# [What to work on]
Restate all the data exactly, so that each line is the same as before.

** Records shown follows **

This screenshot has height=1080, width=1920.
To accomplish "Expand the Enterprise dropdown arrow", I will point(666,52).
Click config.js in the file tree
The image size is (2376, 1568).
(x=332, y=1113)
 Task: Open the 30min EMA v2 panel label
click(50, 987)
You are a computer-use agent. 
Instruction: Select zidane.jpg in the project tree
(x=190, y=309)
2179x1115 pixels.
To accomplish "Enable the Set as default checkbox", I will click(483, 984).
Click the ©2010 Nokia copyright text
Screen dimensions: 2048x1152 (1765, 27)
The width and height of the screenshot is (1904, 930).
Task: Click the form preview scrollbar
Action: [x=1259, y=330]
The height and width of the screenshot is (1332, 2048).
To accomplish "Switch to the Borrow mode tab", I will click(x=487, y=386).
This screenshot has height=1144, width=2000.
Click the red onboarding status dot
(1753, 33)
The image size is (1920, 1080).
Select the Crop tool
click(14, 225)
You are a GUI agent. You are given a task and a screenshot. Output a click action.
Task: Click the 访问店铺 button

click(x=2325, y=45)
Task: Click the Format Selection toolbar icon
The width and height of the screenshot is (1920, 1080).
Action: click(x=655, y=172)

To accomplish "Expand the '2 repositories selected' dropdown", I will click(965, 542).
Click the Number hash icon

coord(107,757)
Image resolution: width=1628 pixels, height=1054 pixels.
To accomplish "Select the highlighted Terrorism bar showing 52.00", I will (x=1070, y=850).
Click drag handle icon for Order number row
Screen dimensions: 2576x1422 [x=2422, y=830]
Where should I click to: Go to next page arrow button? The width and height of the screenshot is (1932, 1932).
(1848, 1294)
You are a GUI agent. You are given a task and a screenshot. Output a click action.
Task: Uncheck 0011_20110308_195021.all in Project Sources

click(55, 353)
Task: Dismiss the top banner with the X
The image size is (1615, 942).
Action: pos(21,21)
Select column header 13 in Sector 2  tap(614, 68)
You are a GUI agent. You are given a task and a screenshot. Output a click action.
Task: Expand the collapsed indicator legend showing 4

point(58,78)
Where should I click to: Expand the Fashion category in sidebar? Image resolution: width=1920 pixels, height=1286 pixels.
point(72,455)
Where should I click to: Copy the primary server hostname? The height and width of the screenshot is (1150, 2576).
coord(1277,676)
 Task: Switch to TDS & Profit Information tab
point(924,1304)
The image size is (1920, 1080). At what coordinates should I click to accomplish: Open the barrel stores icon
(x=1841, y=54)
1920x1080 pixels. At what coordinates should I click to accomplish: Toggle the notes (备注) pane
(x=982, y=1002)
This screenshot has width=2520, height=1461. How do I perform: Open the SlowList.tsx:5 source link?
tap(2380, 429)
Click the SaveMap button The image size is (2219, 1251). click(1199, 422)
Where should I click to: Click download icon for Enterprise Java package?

** End of Records shown **

# [Exercise result]
This screenshot has height=1080, width=1920.
To accomplish "Expand the Enterprise dropdown arrow", I will point(666,52).
Click config.js in the file tree
The image size is (2376, 1568).
(x=332, y=1113)
 Task: Open the 30min EMA v2 panel label
click(50, 987)
You are a computer-use agent. 
Instruction: Select zidane.jpg in the project tree
(x=190, y=309)
2179x1115 pixels.
To accomplish "Enable the Set as default checkbox", I will click(483, 984).
Click the ©2010 Nokia copyright text
Screen dimensions: 2048x1152 (1765, 27)
The width and height of the screenshot is (1904, 930).
Task: Click the form preview scrollbar
Action: [x=1259, y=330]
The height and width of the screenshot is (1332, 2048).
To accomplish "Switch to the Borrow mode tab", I will click(x=487, y=386).
This screenshot has height=1144, width=2000.
Click the red onboarding status dot
(1753, 33)
The image size is (1920, 1080).
Select the Crop tool
click(14, 225)
You are a GUI agent. You are given a task and a screenshot. Output a click action.
Task: Click the 访问店铺 button

click(x=2325, y=45)
Task: Click the Format Selection toolbar icon
The width and height of the screenshot is (1920, 1080).
Action: click(x=655, y=172)

To accomplish "Expand the '2 repositories selected' dropdown", I will click(965, 542).
Click the Number hash icon

coord(107,757)
Image resolution: width=1628 pixels, height=1054 pixels.
To accomplish "Select the highlighted Terrorism bar showing 52.00", I will (x=1070, y=850).
Click drag handle icon for Order number row
Screen dimensions: 2576x1422 [x=2422, y=830]
Where should I click to: Go to next page arrow button? The width and height of the screenshot is (1932, 1932).
(1848, 1294)
You are a GUI agent. You are given a task and a screenshot. Output a click action.
Task: Uncheck 0011_20110308_195021.all in Project Sources

click(55, 353)
Task: Dismiss the top banner with the X
The image size is (1615, 942).
Action: pos(21,21)
Select column header 13 in Sector 2  tap(614, 68)
You are a GUI agent. You are given a task and a screenshot. Output a click action.
Task: Expand the collapsed indicator legend showing 4

point(58,78)
Where should I click to: Expand the Fashion category in sidebar? Image resolution: width=1920 pixels, height=1286 pixels.
point(72,455)
Where should I click to: Copy the primary server hostname? The height and width of the screenshot is (1150, 2576).
coord(1277,676)
 Task: Switch to TDS & Profit Information tab
point(924,1304)
The image size is (1920, 1080). At what coordinates should I click to accomplish: Open the barrel stores icon
(x=1841, y=54)
1920x1080 pixels. At what coordinates should I click to accomplish: Toggle the notes (备注) pane
(x=982, y=1002)
This screenshot has width=2520, height=1461. How do I perform: Open the SlowList.tsx:5 source link?
tap(2380, 429)
Click the SaveMap button The image size is (2219, 1251). click(1199, 422)
Where should I click to: Click download icon for Enterprise Java package?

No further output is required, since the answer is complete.